OK, I had quit smoking, that’s true. During Easter week, Toni and I had flown to Rome to meet Pucci, and on Easter Sunday we went to see the pope deliver his famous “Urbi et Orbi” message from the central balcony of the main facade of the Basilica. I was so moved by the spirit of the message, though I didn’t understand a word spoken, that as we drove back to our hotel, I reached into the rear seat, grabbed the carton of Marlboros I’d carelessly tossed there and threw it out the window into the throngs of Easter revelers, who I imagined, would interpret it as a gift from heaven. I’d been thinking of quitting the habit gifted to me by the benevolence of the U.S. Army and the generosity of the Reynolds Tobacco Co., and what more perfect day to accomplish this than Easter Sunday in Rome.

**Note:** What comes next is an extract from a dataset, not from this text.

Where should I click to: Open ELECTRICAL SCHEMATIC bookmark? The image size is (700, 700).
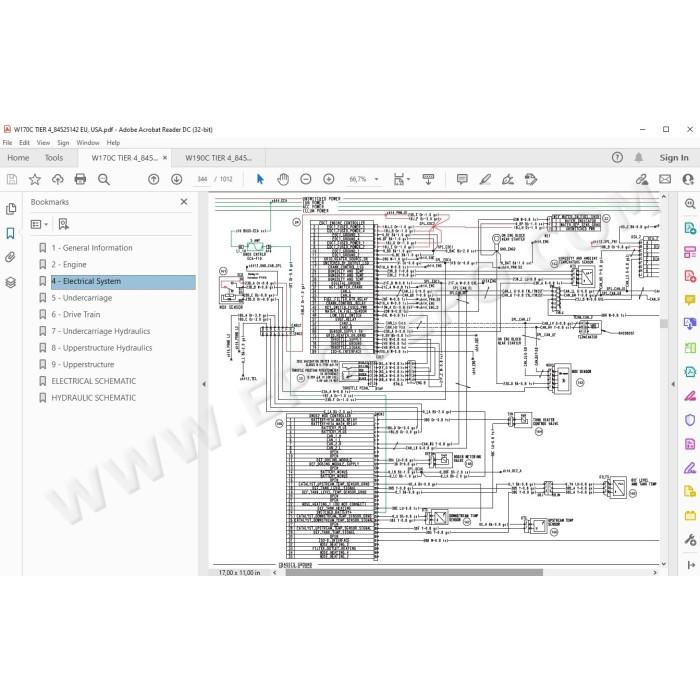point(94,381)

There were screams from ladies and Italian cursing from men in the front of the restaurant where Pucci and Polanski were using the dessert table as a source of ammunition for the continuance of hostilities. After a minute, or perhaps when the cannoli ran out, the battle was over. The two, covered in a sampling from the dessert table, came sheepishly back to join our party followed by two men from the restaurant admonishing them with every step. Things quieted down, towels were brought for the combatants, and everyone at our table had better sense than to ask for dessert with our espressos.
My state of euphoria and glib delight had vanished and over a double-espresso, Polanski and I engaged in an interesting chat while he drew a picture of a little guy with enormous shoes on a napkin and gave it to me. I didn't mention that I had met Manson.